Nightingale’s Components

The Current Climate Reality (SDG 13)

Pure Air

Fossil fuel combustion wildfires cause severe air pollution, which pose respiratory problems kill thousands annually.

Pure water

Extreme floods contaminate existing water supplies, and droughts caused by climate change deplete water sources, endangering sanitation worldwide.

Efficient Drainage 

Modern infrastructure is unable to handle rising sea levels and severe storms, which cause urban flooding and stagnant water.

Light & Temperature

Severe heatwaves disrupt the natural balance of ecosystems and put direct, fatal threats to human biology.

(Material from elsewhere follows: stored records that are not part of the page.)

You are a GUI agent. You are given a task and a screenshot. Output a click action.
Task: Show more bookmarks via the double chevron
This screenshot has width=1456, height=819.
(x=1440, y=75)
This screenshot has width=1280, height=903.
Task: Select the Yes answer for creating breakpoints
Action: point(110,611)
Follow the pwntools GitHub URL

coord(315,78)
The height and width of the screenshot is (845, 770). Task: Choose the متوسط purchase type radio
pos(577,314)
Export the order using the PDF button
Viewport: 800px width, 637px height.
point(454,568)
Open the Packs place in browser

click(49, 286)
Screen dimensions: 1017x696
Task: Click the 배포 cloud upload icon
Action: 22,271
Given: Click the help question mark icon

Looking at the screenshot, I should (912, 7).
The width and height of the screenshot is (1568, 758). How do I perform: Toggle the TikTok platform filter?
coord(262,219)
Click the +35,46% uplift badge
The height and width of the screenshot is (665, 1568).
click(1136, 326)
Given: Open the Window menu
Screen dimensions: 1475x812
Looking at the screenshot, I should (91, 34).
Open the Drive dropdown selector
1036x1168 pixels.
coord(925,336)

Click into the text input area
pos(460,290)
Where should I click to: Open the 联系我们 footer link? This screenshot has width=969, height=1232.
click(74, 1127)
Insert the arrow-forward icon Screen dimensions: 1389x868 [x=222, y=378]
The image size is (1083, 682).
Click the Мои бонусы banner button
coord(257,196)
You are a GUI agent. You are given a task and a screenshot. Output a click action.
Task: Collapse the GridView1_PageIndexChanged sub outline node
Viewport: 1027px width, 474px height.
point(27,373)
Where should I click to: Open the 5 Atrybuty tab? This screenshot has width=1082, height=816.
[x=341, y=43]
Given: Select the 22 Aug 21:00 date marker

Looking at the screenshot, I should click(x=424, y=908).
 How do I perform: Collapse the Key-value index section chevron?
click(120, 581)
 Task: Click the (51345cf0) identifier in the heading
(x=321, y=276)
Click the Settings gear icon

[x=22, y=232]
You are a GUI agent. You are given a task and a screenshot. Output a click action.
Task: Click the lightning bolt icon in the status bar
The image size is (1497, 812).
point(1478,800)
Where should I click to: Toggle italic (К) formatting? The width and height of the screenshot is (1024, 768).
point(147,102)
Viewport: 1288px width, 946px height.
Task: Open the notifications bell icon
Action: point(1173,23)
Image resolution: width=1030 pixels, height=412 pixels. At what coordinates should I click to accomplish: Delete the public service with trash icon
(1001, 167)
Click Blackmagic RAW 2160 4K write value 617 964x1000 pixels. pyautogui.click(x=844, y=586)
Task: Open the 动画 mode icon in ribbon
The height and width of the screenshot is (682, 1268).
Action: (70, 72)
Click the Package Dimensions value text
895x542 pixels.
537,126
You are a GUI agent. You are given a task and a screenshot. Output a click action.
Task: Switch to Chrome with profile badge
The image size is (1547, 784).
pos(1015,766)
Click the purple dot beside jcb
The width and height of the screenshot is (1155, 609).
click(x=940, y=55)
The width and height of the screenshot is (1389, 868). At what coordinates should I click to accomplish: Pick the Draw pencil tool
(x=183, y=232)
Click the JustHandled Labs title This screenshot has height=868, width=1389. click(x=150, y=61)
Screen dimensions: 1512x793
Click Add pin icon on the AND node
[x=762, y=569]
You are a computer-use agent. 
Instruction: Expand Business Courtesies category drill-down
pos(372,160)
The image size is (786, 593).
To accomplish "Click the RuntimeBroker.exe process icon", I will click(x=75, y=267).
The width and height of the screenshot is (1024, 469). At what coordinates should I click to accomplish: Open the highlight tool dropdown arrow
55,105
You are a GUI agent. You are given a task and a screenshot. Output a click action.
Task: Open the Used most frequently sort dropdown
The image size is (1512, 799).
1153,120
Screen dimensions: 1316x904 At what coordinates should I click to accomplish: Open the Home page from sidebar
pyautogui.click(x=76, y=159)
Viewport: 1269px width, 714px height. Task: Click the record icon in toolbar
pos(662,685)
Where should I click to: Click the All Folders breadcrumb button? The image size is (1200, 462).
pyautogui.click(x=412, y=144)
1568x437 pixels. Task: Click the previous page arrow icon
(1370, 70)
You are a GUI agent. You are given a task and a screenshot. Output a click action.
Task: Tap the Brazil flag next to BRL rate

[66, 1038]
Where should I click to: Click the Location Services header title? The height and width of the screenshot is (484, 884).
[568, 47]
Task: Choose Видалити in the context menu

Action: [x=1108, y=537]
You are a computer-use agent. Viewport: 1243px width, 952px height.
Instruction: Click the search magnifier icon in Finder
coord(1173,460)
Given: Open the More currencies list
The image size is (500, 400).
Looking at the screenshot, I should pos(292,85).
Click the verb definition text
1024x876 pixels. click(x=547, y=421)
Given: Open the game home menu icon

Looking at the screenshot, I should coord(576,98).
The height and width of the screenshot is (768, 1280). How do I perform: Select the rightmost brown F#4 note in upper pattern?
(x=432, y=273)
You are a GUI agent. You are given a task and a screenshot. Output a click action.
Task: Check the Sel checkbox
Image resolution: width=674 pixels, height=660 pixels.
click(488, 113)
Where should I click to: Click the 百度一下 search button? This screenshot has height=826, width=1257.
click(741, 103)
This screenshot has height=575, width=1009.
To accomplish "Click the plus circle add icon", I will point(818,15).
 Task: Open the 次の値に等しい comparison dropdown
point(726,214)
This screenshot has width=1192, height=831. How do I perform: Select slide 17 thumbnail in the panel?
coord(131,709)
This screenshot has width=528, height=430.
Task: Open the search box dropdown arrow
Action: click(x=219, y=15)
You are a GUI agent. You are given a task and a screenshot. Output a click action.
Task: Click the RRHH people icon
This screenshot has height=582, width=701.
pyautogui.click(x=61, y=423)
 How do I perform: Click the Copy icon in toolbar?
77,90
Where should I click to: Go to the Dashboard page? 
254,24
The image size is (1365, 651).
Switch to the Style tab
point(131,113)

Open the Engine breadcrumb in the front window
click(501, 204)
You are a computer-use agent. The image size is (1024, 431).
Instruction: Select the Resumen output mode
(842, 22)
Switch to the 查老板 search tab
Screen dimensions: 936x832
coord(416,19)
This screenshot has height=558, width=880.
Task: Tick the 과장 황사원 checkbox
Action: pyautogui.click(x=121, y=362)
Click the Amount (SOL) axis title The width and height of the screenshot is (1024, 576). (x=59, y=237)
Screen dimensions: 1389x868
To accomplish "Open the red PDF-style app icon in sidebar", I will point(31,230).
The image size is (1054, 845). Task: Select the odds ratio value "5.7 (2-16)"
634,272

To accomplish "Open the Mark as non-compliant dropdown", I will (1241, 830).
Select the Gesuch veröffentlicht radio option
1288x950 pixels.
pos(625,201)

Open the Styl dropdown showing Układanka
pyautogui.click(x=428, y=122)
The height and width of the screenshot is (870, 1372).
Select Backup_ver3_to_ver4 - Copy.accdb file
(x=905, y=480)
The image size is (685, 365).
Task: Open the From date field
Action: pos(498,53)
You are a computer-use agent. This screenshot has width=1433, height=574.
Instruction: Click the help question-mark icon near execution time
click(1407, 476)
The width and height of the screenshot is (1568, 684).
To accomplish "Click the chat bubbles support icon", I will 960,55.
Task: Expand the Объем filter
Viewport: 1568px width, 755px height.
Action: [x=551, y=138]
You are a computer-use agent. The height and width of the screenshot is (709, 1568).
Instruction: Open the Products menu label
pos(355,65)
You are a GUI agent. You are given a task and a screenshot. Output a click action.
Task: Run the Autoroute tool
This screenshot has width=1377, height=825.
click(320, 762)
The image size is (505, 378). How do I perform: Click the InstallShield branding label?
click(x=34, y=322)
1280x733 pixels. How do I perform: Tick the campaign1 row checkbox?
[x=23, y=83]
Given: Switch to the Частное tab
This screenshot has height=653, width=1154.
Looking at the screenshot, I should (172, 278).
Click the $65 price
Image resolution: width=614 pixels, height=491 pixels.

Nightingale identified the environment as an active agent in healing. If she was alive, she would likely view the planet as our collective patient (Moraes Filho & Tavares, 2024; Rahim, 2013). Her legacy portrays protecting the environment as the foundation of healthcare (Stringer, 2014). This is not only duty of politicians and scientists to care about SDG 13. It is universal responsibility whether you are a healthcare professional, an engineer, an educator or a concerned citizen, taking care of environment is the ultimate form of caregiving (Moraes Filho & Tavares, 2024). The planet’s health and our own are inseparable. The environment heals when we protect it. The questions: will we act with the same courage Nightingale showed?

Nightingale’s theory remains a timely reminder that healthy environments are essential for healthy lives.

References

Turkowski, Y., & Turkowski, V. (2024). Florence Nightingale (1820-1910): The founder of modern nursing. Cureus, 16. https://doi.org/10.7759/cureus.66192

Moraes Filho, I. M. d., & Tavares, G. G. (2024). Current and future nursing in promoting planetary health: Actions for sustainable development. Texto & Contexto - Enfermagem, 33, Article e20230415. https://doi.org/10.1590/1980-265x-tce-2023-0415en

Filho, W. L., Wall, T., Salvia, A. L., Dinis, M. A. P., & Mifsud, M. (2023). The central role of climate action in achieving the United Nations' Sustainable Development Goals. Scientific Reports, 13, Article 20353. https://doi.org/10.1038/s41598-023-47746-w

Stringer, M. (2014). The effect of environment on nursing and health promotion for women. Journal of Obstetric, Gynecologic & Neonatal Nursing, 43(4), 541–542. https://doi.org/10.1111/1552-6909.12501

Rahim, S. (2013). Clinical application of Nightingale's environmental theory. i-manager’s Journal on Nursing, 3(1), 43–46. https://doi.org/10.26634/jnur.3.1.2229

Nightingale, F. (1859). Notes on nursing: What it is, and what it is not. Harrison.